■ REQUIREMENT: Your task is to copy the stretch of lines in the records below that begins with the line containing "[Menú por Líneas] (45, 82)" and ends with the line containing "Contact Us (20, 2478)", exactly as written, with nothing added.
START EXCERPTED RECORDS
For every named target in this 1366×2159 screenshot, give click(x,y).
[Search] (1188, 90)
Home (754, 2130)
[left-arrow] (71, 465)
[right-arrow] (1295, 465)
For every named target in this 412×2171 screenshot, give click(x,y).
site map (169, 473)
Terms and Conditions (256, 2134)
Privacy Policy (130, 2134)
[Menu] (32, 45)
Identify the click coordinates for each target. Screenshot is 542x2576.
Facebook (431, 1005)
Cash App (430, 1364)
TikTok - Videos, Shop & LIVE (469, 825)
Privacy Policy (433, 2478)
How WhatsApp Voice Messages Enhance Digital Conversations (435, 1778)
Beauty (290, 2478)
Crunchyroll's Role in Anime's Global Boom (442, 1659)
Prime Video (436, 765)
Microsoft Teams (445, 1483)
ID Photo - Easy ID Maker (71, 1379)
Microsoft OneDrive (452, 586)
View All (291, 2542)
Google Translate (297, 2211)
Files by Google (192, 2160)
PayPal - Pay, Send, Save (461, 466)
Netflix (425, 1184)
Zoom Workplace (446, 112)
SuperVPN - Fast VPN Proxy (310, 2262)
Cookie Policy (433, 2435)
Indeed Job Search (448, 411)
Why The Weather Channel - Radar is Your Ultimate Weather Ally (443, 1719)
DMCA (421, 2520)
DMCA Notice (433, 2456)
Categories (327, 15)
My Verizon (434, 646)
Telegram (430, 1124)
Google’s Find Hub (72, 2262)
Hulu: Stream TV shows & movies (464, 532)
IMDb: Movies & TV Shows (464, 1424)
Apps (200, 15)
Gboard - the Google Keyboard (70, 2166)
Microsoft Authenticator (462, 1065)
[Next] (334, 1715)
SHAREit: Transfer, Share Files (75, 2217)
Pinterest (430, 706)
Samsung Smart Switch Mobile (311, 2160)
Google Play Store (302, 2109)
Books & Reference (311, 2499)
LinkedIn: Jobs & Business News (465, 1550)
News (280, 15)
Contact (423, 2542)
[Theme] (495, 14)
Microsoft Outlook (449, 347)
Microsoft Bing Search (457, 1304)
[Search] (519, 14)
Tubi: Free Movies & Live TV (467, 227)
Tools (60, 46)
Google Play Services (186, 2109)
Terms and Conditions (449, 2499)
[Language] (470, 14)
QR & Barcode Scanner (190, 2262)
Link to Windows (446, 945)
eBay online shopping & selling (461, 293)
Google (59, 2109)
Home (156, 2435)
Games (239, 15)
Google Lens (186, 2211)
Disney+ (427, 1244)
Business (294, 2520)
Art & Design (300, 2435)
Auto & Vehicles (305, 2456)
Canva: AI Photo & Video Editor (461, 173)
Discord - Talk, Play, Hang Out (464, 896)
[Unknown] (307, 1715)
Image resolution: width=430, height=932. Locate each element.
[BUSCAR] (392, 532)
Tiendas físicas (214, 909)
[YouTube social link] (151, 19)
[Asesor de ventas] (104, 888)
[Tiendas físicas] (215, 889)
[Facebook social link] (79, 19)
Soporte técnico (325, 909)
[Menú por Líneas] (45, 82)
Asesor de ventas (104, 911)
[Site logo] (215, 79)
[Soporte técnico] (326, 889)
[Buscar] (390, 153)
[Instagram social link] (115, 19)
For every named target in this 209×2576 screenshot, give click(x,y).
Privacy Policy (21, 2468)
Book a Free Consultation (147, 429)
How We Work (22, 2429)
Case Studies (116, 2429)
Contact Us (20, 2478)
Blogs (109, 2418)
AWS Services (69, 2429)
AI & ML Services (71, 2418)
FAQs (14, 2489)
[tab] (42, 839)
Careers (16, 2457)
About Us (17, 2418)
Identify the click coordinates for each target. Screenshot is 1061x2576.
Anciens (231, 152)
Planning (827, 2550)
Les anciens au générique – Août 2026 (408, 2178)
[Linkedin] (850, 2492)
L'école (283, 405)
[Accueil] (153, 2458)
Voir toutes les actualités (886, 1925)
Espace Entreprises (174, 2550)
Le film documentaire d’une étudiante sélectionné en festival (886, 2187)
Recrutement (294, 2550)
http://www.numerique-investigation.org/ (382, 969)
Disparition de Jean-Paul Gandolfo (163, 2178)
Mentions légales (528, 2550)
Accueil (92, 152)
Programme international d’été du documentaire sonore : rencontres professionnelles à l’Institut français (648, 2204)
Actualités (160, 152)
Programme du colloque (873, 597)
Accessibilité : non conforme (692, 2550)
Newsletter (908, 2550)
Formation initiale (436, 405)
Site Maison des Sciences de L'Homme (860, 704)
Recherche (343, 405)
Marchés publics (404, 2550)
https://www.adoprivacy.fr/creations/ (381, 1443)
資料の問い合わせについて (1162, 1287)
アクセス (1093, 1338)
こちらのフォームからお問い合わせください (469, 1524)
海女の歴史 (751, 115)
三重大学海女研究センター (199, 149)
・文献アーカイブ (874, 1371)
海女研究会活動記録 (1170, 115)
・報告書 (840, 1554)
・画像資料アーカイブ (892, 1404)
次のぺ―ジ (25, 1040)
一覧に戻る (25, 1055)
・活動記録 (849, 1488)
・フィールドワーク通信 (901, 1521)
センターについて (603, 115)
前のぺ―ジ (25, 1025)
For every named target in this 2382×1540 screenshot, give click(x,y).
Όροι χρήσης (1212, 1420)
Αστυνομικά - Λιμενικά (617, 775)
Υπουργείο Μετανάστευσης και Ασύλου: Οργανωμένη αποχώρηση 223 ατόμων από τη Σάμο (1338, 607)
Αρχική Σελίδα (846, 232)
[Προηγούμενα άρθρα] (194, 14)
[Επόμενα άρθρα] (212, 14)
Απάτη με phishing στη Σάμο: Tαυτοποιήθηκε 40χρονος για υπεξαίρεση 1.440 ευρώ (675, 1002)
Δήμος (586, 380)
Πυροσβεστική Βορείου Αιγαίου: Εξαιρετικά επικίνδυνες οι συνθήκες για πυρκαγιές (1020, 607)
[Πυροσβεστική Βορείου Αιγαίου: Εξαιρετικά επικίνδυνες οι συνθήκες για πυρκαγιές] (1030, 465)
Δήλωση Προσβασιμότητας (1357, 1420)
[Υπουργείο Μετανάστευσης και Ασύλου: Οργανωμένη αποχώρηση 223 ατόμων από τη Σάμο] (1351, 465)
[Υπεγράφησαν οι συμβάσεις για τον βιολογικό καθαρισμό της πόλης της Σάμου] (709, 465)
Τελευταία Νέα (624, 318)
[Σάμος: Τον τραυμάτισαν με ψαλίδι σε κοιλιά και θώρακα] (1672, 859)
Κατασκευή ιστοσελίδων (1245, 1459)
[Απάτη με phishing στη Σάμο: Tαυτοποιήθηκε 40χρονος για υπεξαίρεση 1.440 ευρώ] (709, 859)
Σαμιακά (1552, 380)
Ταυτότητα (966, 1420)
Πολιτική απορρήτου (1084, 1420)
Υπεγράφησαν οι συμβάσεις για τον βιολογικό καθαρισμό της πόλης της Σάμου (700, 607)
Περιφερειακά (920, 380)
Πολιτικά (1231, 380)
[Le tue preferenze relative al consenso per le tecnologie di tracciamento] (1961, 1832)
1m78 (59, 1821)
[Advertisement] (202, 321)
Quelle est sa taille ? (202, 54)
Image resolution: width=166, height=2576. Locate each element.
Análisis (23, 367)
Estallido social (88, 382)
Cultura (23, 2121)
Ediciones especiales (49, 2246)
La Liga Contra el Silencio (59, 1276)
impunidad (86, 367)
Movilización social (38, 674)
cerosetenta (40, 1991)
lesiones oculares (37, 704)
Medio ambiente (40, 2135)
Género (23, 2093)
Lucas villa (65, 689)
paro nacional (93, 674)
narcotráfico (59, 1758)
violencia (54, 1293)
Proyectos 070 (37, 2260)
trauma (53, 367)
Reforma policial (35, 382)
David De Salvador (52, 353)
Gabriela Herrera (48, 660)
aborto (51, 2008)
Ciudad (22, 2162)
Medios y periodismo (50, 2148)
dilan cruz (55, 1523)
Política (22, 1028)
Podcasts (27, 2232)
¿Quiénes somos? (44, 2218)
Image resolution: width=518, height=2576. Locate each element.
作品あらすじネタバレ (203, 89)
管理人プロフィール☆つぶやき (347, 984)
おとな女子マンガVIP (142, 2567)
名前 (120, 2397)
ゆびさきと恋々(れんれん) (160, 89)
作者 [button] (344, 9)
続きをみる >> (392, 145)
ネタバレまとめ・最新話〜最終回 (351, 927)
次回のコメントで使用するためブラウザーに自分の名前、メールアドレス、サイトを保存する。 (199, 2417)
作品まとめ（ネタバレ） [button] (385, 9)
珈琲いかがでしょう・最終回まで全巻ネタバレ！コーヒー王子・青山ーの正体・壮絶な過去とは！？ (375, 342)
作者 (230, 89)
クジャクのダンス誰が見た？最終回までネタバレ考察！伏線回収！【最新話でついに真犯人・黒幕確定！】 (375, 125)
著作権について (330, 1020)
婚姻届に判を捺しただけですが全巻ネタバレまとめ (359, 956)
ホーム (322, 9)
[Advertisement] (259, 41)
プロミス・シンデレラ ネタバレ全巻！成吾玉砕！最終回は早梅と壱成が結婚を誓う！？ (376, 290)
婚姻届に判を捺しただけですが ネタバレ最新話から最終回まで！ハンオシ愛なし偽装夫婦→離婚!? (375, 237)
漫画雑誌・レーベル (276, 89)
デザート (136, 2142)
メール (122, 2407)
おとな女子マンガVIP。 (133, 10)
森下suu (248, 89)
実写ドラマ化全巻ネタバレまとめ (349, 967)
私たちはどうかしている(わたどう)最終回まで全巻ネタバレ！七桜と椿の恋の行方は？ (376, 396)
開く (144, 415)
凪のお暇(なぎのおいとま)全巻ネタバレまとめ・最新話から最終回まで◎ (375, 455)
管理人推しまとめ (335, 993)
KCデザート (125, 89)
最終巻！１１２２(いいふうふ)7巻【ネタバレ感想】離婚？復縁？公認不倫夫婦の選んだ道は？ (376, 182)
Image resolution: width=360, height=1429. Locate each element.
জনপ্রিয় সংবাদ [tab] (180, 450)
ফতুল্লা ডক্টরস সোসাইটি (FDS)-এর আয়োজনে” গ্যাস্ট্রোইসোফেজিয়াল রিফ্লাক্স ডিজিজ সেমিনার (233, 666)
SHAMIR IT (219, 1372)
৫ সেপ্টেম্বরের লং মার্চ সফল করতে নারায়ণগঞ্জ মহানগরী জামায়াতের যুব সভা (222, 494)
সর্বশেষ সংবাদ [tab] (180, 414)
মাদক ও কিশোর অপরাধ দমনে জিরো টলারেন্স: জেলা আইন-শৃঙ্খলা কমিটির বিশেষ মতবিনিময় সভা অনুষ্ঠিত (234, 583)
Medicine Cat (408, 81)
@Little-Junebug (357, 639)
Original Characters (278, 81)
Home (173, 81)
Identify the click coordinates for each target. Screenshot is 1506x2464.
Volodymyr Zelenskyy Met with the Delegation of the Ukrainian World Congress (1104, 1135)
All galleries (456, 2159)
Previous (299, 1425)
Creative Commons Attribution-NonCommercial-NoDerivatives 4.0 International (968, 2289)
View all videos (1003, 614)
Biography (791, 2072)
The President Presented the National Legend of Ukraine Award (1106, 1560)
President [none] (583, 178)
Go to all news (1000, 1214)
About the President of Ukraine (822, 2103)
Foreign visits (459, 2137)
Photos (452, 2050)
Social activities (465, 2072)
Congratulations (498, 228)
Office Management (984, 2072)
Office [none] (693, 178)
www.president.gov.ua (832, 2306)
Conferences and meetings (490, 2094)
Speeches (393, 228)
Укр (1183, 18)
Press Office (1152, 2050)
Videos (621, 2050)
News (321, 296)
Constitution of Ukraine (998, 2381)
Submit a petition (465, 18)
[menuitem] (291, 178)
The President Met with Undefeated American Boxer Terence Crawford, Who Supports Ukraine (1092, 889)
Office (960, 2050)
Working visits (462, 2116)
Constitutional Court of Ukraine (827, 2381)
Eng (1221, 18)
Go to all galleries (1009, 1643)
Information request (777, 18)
END EXCERPTED RECORDS
■ ANSWER BELOW:
[Menú por Líneas] (45, 82)
Asesor de ventas (104, 911)
[Site logo] (215, 79)
[Soporte técnico] (326, 889)
[Buscar] (390, 153)
[Instagram social link] (115, 19)
For every named target in this 209×2576 screenshot, give click(x,y).
Privacy Policy (21, 2468)
Book a Free Consultation (147, 429)
How We Work (22, 2429)
Case Studies (116, 2429)
Contact Us (20, 2478)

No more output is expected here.